:: EXTRAIT DU DOCUMENT
La sécurité sociale se classait au septième rang en 2010, car la pension de retraite, les soins médicaux, le chômage, les accidents au travail et la naissance sont tous des préoccupations du public. M. Jin Weigang, vice-directeur de l’Institut des études sur la sécurité sociale, relevant du ministère des Ressources humaines et de la Sécurité sociale, souligne que, même avec un revenu augmenté, le public n’osera pas consommer en toute confiance si ces problèmes ne sont pas résolus; cela risque de nuire à la qualité de vie et au fonctionnement économique.

La sécurité sanitaire des aliments est un problème qui fait la honte des Chinois. Bien que la Chine soit actuellement la deuxième puissance économique mondiale, des problèmes liés au secteur des aliments émergent occasionnellement: l’huile usée déversée dans les égouts, la réapparition du lait en poudre contaminé, l’intoxication par les écrevisses et plus récemment, le vin frelaté, tout cela ne correspond vraiment pas à l’image de grande puissance de la Chine.

En juillet 2010, l’Enquête sur le sentiment de sécurité des Chinois avait montré que la sécurité sanitaire des aliments constituait le problème de sécurité le plus inquiétant pour les Chinois. Dans la dernière enquête, ce problème se trouve au quatrième rang, juste après le prix des marchandises, le prix de l’immobilier et la réforme médicale. Sa place dans la liste a cependant reculé un peu par rapport à ce qu’elle était en 2008, année de l’affaire Sanlu du lait en poudre contaminé par la mélamine qui a choqué le monde.
::::
:: DONNÉES SOURCES
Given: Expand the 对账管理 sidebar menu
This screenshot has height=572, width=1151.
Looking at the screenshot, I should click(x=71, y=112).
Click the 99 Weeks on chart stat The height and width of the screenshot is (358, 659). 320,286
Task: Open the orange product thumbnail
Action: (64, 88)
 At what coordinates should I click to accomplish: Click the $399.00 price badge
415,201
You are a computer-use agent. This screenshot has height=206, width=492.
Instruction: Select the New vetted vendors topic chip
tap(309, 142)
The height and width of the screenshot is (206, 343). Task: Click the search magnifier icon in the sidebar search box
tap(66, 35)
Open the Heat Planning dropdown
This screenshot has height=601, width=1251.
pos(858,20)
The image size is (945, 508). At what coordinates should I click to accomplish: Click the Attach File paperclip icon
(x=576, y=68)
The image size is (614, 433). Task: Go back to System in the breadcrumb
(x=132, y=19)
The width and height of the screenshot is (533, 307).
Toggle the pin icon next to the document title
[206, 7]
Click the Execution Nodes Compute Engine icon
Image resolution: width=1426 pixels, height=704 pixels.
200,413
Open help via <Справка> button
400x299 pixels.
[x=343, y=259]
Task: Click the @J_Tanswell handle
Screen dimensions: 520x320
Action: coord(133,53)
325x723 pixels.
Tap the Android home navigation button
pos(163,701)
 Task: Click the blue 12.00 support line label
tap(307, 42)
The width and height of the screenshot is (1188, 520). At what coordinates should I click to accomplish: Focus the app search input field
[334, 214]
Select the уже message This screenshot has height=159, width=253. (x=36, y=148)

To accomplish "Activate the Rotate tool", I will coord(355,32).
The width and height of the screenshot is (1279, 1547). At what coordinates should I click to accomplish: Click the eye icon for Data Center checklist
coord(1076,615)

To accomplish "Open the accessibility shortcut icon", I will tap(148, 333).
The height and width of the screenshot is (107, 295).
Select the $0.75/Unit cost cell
::::
CONSIGNES DE TRAVAIL
(1) Dans l'extrait sur les préoccupations des Chinois, recopiez le passage allant de "En juillet 2010, l’Enquête" à "choqué le monde." en substituant "août" à "juillet".
(2) Poursuivez l'extrait sur les préoccupations des Chinois à partir de sa dernière phrase.

RÉPONSES AUX EXERCICES
(1)
En août 2010, l’Enquête sur le sentiment de sécurité des Chinois avait montré que la sécurité sanitaire des aliments constituait le problème de sécurité le plus inquiétant pour les Chinois. Dans la dernière enquête, ce problème se trouve au quatrième rang, juste après le prix des marchandises, le prix de l’immobilier et la réforme médicale. Sa place dans la liste a cependant reculé un peu par rapport à ce qu’elle était en 2008, année de l’affaire Sanlu du lait en poudre contaminé par la mélamine qui a choqué le monde.

(2)
Pourquoi ne pouvons-nous pas éradiquer les crimes contre le public comme la contamination des aliments? se demandeM. Xu Hu, chef adjoint du Département de l’ordre social au ministère de la Sécurité publique. Il affirme : « Le principal criminel qui a produit et vendu plusieurs dizaines de tonnes de lait en poudre contaminé à la mélamine s’est vu infliger une peine avec sursis de trois ans d'emprisonnement.Ce n'est pas suffisant pour effrayer les criminels. »Les sanctions sévères sont infligées trop tard pour éliminer le problème essentiel ; c’est la supervision institutionnelle systématique qui est plus importante.

La corruption reste aussi une bête noire. Elle se trouve au dixième rang dans la liste des dix préoccupations dominantes de 2010, alors qu’elle était au troisième rang en 2008. Le public est de plus en plus sensibilisé à ses droits, et la supervision par l’opinion publique se développe sur Internet; d’ailleurs, cette supervision n’a jamais été si forte que ces dernières années. Un certain nombre d’officiels corrompus, dont Zhang Zhi'an, Zhou Jiugeng etYang Xianghong, ont été dénoncés sur Internet. Cela peut évidemment contribuer à renforcer la confiance du public dans la lutte contre la corruption.

Pourtant, certaines analyses estiment que la politique et le droit ne protègent pas suffisamment la supervision par l’opinion publique. M. Mao Zhaohui, chef du Centre d’études sur les politiques relatives à la lutte contre la corruption et à l’intégrité, à l’Institut des politiques publiques de l’Université du Peuple de Chine, indique que, pour créer un bon environnement de supervision par l’opinion publique, il faut combler les lacunes des politiques et des règlements qui touchent ces activités, de même qu’accélérer l’amélioration des politiques et le processus de législation dans le domaine de la presse. 

L’attention accrue portée à quatre problèmes

Avec le temps, l’attention portée par le public à la réformede l’éducation, à celle du logement, au problème de l’emploi et à la réforme de la répartition des revenus tend à s’accroître. Ces deux dernières années, l’attention portée à la réforme du logement et au problème de l’emploi est restée stable, mais celle portée aux deux autres a nettement augmenté.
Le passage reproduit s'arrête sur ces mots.